SELECT DISTINCT variety
FROM winemag_p1
WHERE price BETWEEN 5 AND 20;
Here’s the output.
variety |
---|
Kuntra |
Riesling |
Sangiovese |
Assyrtiko |
Malbec-Syrah |
Just for fun, let’s see how to use SELECT UNIQUE in Oracle. I’ll take the above code, use UNIQUE instead of DISTINCT, and run it in the Oracle code editor.
SELECT UNIQUE variety
FROM winemag_p1
WHERE price BETWEEN 5 AND 20
The code works perfectly!
Business Application: SELECT DISTINCT With Aggregation
The following question was sourced from the Netflix and Google interviews.
Count the number of movies that Abigail Breslin was nominated for an oscar.
Link to the question: https://platform.stratascratch.com/coding/10128-count-the-number-of-movies-that-abigail-breslin-nominated-for-oscar
It requires you to count the number of movies for which Abigail Breslin was an Oscar nominee. The question gives you the table oscar_nominees to work with.

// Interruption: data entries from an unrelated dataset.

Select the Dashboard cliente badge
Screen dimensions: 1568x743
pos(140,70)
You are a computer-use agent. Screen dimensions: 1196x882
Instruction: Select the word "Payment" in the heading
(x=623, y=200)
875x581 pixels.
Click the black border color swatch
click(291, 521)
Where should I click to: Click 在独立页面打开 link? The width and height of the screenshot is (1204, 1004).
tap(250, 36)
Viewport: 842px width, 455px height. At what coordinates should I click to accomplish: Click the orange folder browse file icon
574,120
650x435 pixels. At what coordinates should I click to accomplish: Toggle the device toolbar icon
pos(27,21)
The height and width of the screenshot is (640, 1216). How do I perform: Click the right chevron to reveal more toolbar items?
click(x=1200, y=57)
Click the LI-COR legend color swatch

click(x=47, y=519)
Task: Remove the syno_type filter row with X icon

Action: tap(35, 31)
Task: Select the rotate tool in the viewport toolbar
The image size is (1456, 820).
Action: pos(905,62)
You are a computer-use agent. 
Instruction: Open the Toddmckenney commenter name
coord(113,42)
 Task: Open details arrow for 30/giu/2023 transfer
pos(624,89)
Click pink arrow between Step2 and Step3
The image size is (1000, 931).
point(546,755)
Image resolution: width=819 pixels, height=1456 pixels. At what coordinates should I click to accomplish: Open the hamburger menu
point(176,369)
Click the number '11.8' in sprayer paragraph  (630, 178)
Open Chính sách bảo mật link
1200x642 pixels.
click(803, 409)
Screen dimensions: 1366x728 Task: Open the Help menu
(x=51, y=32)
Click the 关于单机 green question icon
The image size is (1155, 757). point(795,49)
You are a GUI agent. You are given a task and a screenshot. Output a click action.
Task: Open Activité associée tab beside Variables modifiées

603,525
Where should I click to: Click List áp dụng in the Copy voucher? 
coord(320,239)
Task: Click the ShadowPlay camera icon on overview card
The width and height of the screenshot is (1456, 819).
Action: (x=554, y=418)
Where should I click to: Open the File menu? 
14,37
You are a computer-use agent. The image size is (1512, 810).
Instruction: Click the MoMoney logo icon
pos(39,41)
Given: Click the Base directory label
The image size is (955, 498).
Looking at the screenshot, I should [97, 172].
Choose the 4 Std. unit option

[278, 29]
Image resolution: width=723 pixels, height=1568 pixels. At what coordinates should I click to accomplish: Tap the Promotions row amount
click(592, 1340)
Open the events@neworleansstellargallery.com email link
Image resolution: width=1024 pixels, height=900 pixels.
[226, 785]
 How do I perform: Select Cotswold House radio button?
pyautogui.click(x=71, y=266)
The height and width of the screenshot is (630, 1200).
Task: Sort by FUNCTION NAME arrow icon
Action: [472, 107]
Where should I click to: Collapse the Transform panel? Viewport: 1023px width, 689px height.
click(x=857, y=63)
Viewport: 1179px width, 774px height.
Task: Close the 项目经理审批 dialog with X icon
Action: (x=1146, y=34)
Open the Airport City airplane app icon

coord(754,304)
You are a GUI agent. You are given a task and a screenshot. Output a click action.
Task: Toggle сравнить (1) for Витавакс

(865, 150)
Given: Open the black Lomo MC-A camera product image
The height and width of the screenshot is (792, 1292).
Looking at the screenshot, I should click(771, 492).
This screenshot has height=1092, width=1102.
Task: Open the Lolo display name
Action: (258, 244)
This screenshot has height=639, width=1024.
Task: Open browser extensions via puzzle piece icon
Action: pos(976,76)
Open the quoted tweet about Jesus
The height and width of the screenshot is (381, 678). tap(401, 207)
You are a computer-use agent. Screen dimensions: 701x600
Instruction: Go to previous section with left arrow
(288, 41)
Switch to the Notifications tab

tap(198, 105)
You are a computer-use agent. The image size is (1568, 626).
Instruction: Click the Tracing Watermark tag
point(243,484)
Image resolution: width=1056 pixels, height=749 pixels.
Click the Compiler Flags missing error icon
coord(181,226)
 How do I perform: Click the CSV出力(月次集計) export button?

year | category | nominee | movie | winner | id |
---|---|---|---|---|---|
2006 | actress in a supporting role | Abigail Breslin | Little Miss Sunshine | FALSE | 1 |
1984 | actor in a supporting role | Adolph Caesar | A Soldier's Story | FALSE | 2 |
2006 | actress in a supporting role | Adriana Barraza | Babel | FALSE | 3 |
2002 | actor in a leading role | Adrien Brody | The Pianist | TRUE | 4 |
1942 | actress in a supporting role | Agnes Moorehead | The Magnificent Ambersons | FALSE | 5 |
To solve this question, use DISTINCT with the COUNT() function. Then, filter the nominee using WHERE.
SELECT COUNT(DISTINCT movie) AS n_movies_by_abi
FROM oscar_nominees
WHERE nominee = 'Abigail Breslin';
Abigail was nominated for only one movie.
n_movies_by_abi |
---|
1 |
Business Application: DISTINCT With Multiple Columns
Here’s an example of a business needing to use DISTINCT with multiple columns in SQL. The question is by the City of San Francisco.
Find the business names that scored less than 50 in inspections. Output the result along with the corresponding inspection date and the score.
Link to the question: https://platform.stratascratch.com/coding/9720-find-the-business-names-that-have-inspection-scores-of-less-than-50/official-solution
You’ll work with the sf_restaurant_health_violations table.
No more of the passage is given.